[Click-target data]
▼

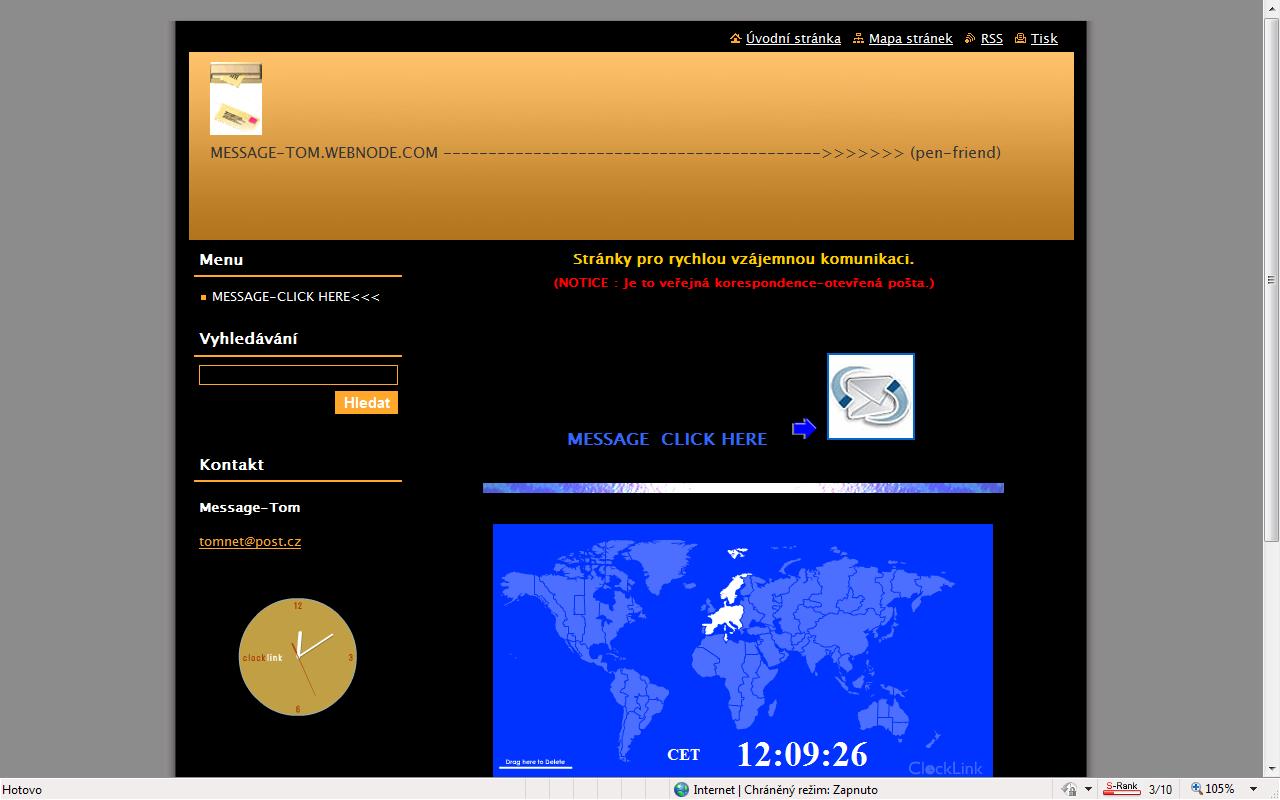Click the 105% zoom level button
The width and height of the screenshot is (1280, 800).
[x=1212, y=790]
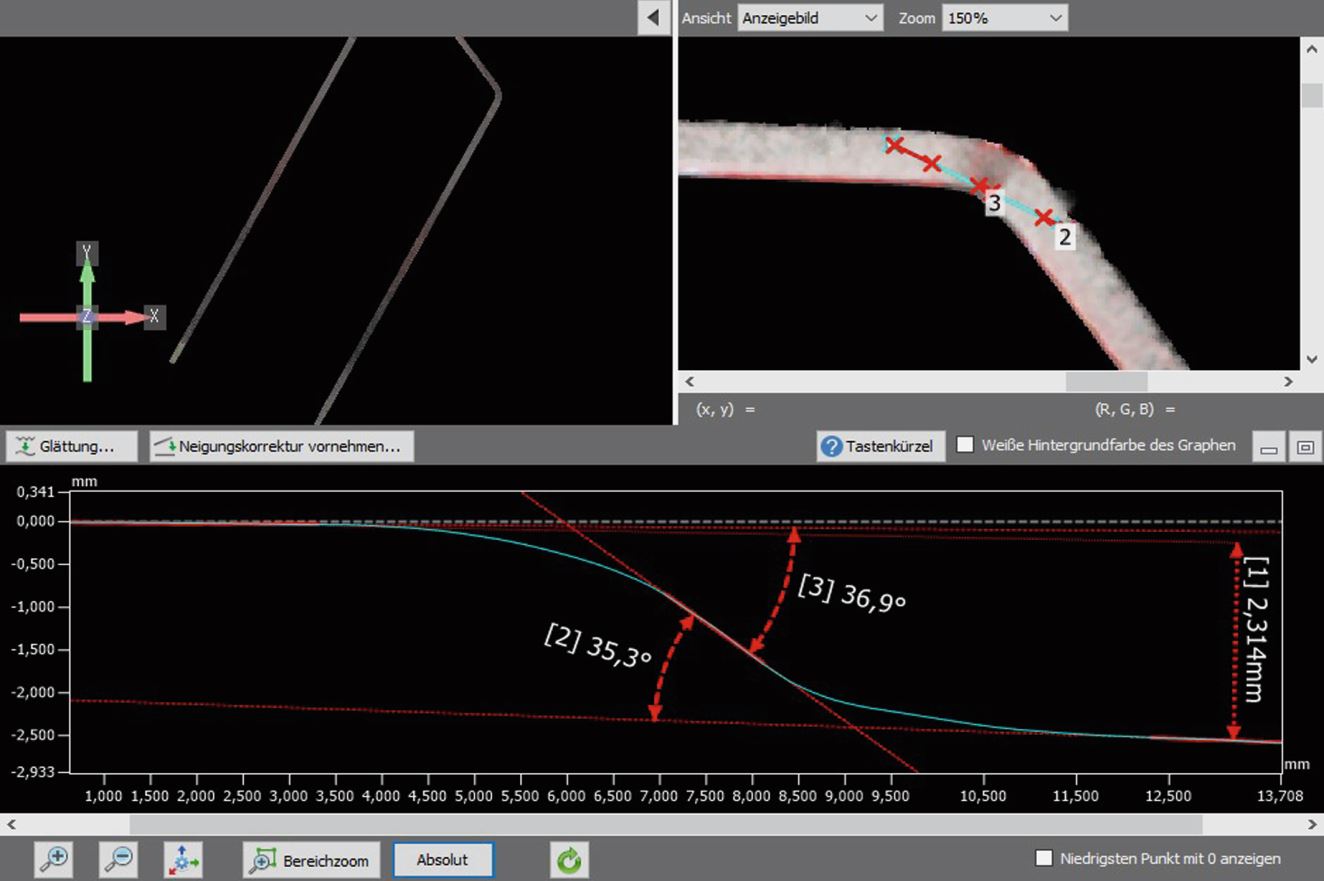
Task: Enable Weiße Hintergrundfarbe des Graphen checkbox
Action: click(x=965, y=446)
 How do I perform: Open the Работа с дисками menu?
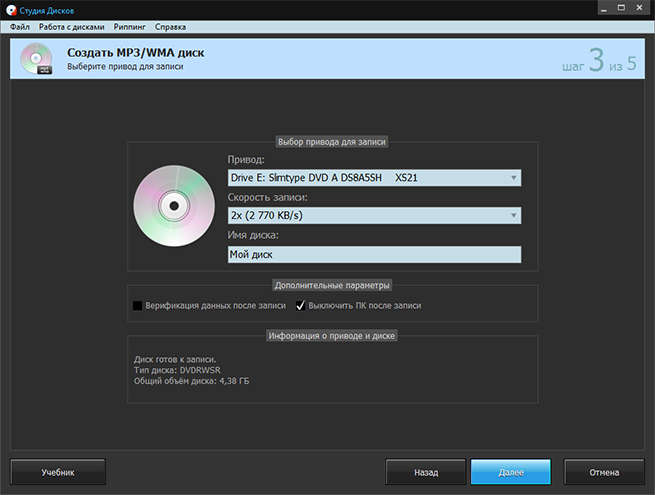pyautogui.click(x=70, y=27)
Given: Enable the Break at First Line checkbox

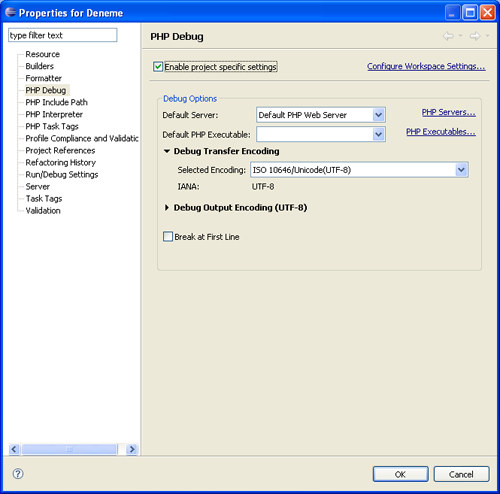Looking at the screenshot, I should click(x=168, y=237).
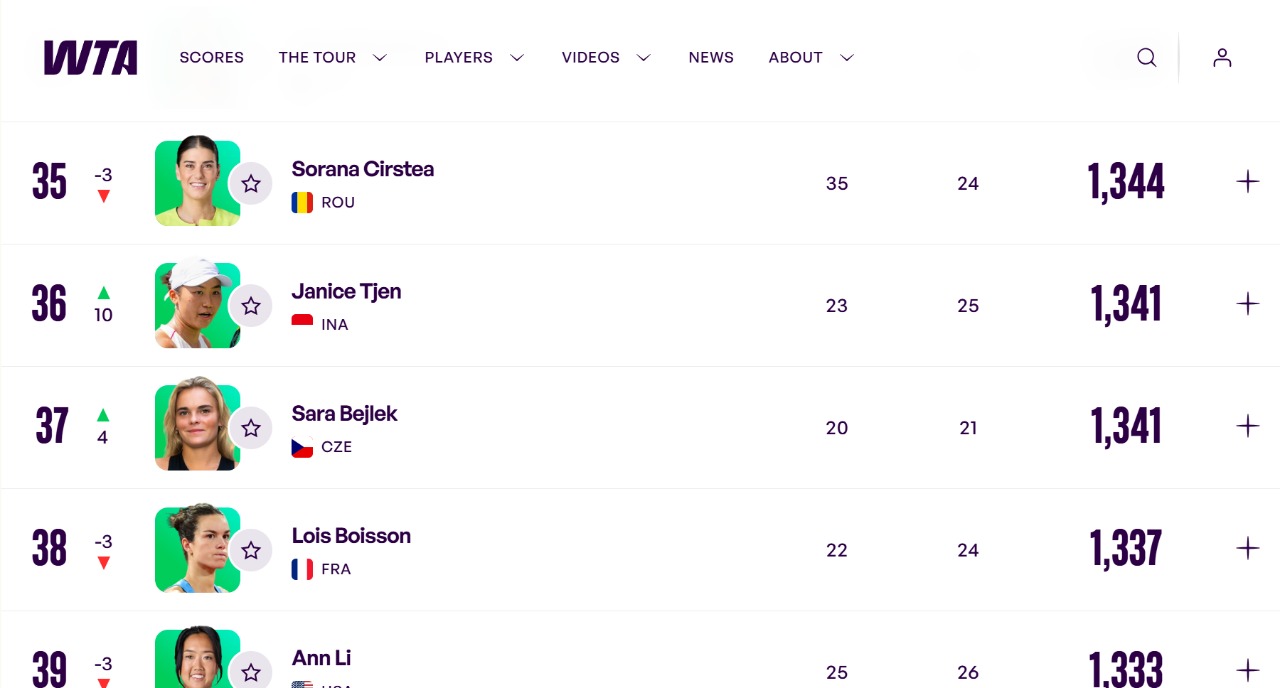Viewport: 1280px width, 688px height.
Task: Open News section
Action: [711, 58]
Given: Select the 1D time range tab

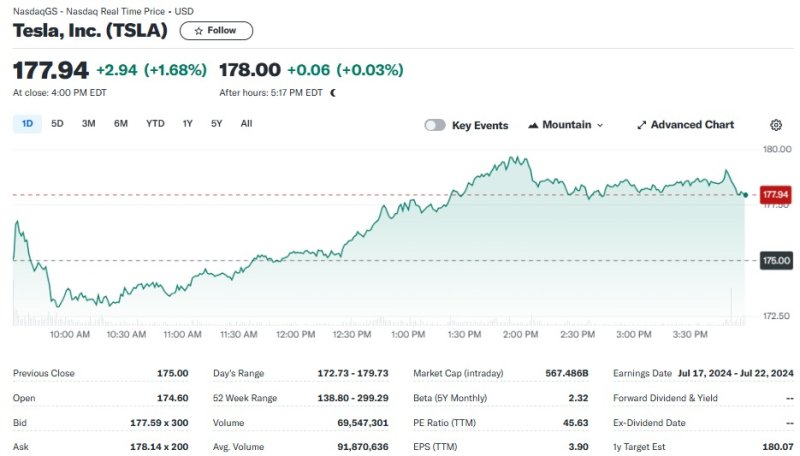Looking at the screenshot, I should click(x=27, y=124).
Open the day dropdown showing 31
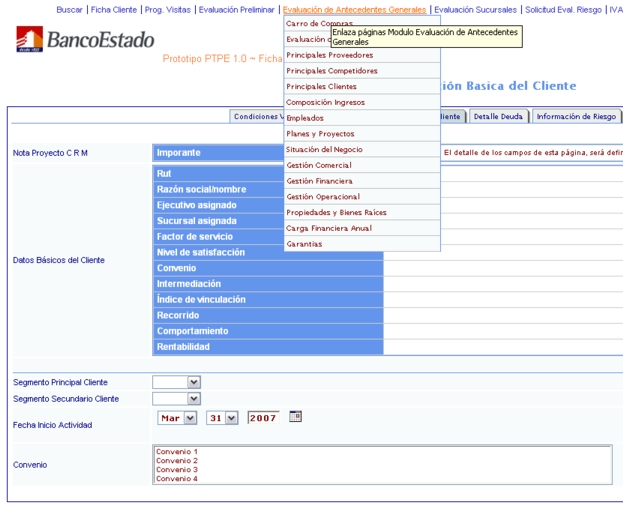Screen dimensions: 623x509 [223, 418]
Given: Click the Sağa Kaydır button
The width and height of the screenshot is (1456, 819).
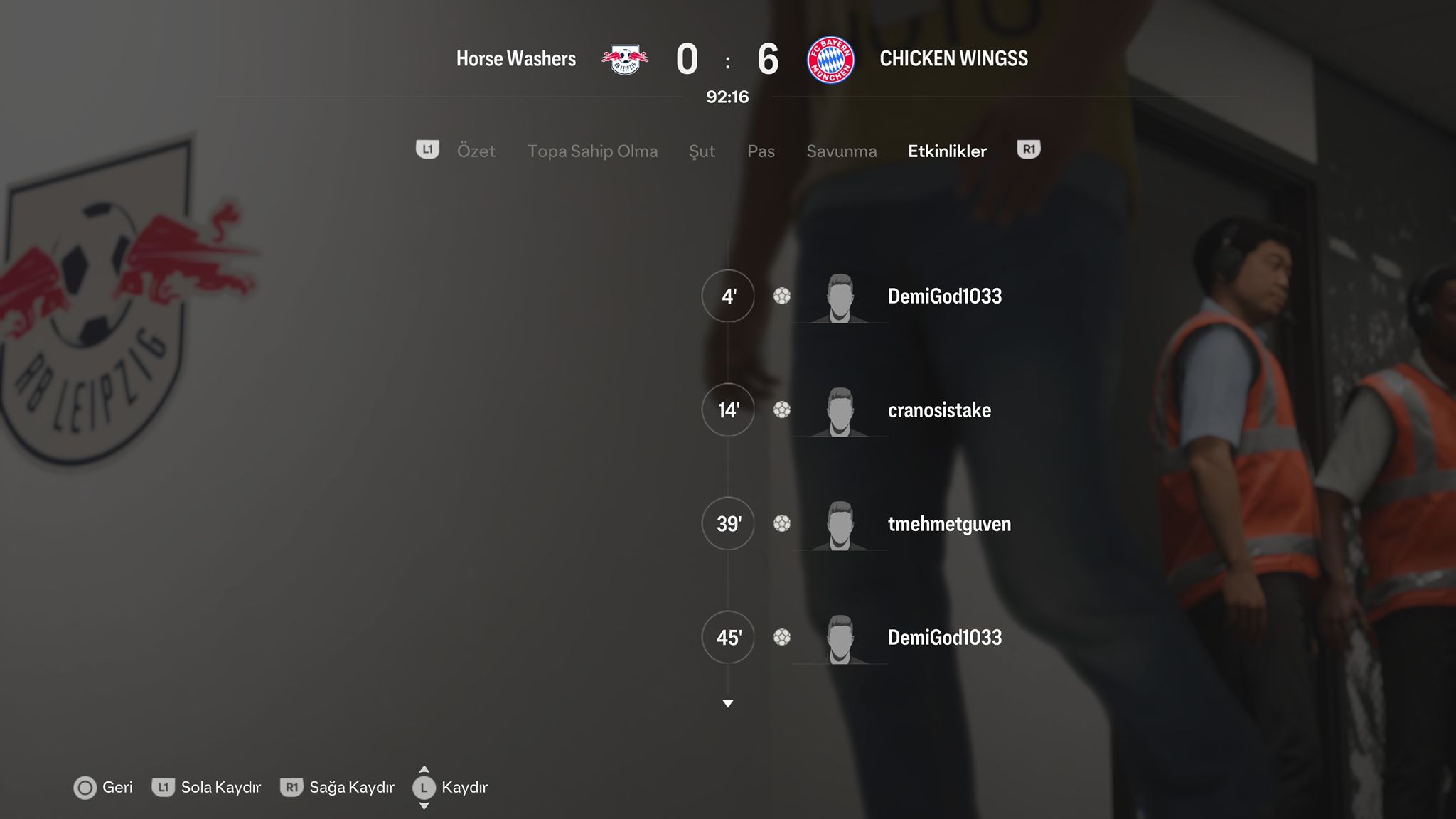Looking at the screenshot, I should [337, 787].
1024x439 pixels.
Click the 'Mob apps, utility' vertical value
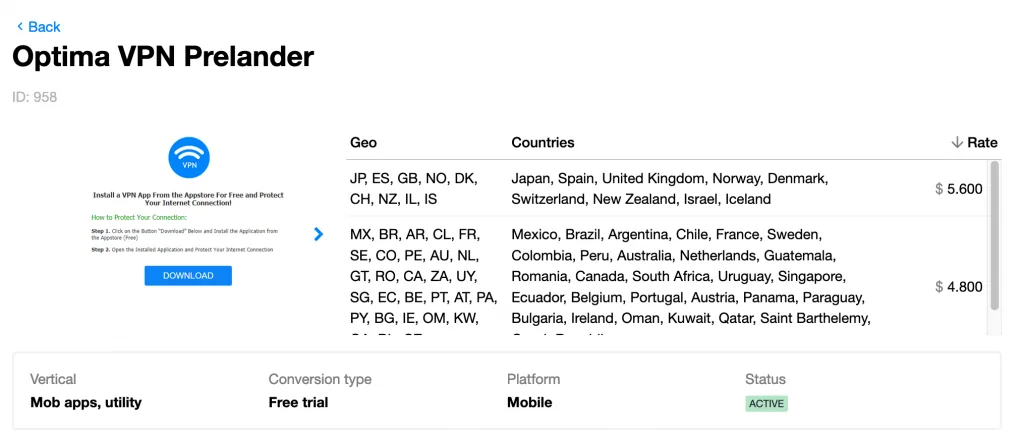tap(86, 403)
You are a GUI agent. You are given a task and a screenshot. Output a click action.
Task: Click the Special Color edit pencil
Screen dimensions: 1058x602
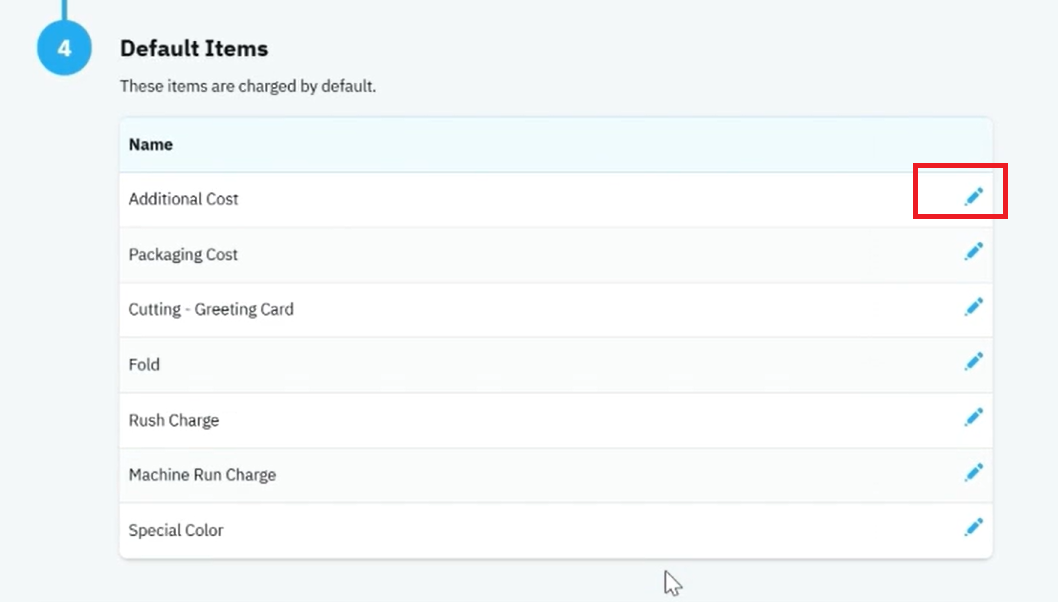pyautogui.click(x=974, y=527)
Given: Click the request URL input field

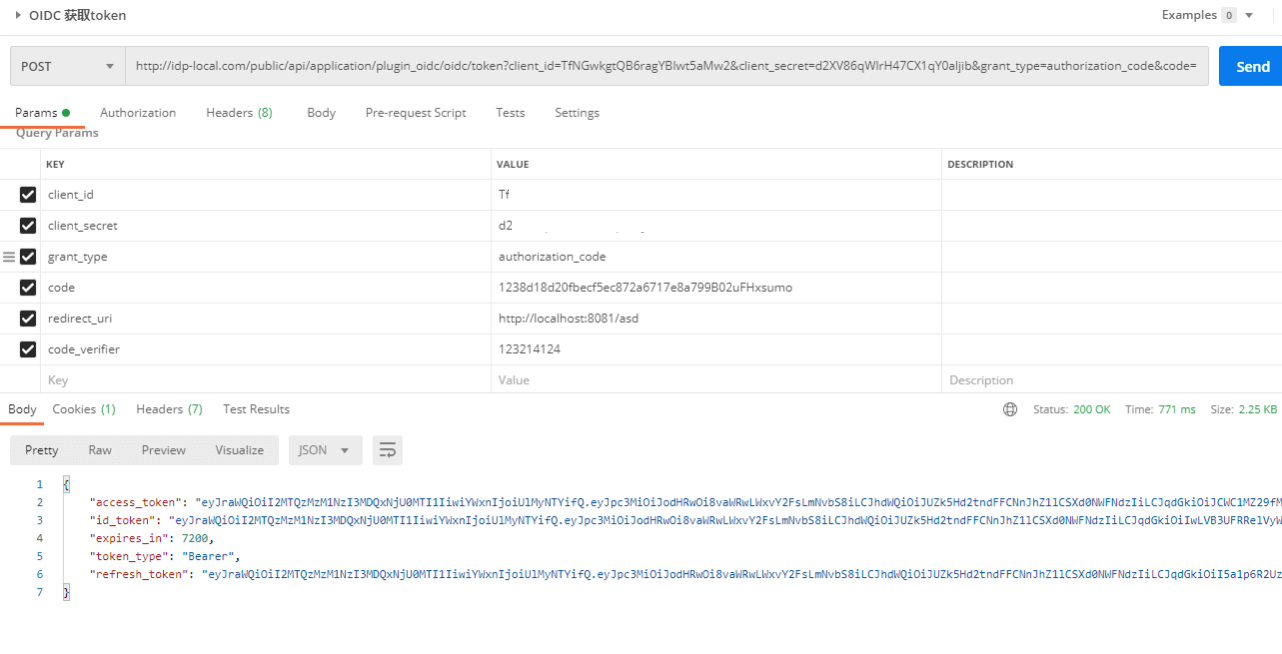Looking at the screenshot, I should click(665, 67).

▲

AIM: Copy every one of the lines above word for word, leaving out the pictures.

ANSWER TO THIS TASK:
Click the 105% zoom level button
The width and height of the screenshot is (1280, 800).
[x=1212, y=790]
Task: Enable Weiße Hintergrundfarbe des Graphen checkbox
Action: click(x=965, y=446)
 How do I perform: Open the Работа с дисками menu?
pyautogui.click(x=70, y=27)
Given: Enable the Break at First Line checkbox

Looking at the screenshot, I should click(x=168, y=237).
Viewport: 1280px width, 688px height.
Task: Open News section
Action: [711, 58]
Given: Select the 1D time range tab

Looking at the screenshot, I should click(x=27, y=124).
Open the day dropdown showing 31
Screen dimensions: 623x509 [223, 418]
Given: Click the Sağa Kaydır button
The width and height of the screenshot is (1456, 819).
Looking at the screenshot, I should [337, 787].
1024x439 pixels.
Click the 'Mob apps, utility' vertical value
tap(86, 403)
You are a GUI agent. You are given a task and a screenshot. Output a click action.
Task: Click the Special Color edit pencil
Screen dimensions: 1058x602
pyautogui.click(x=974, y=527)
Given: Click the request URL input field

Looking at the screenshot, I should click(665, 67).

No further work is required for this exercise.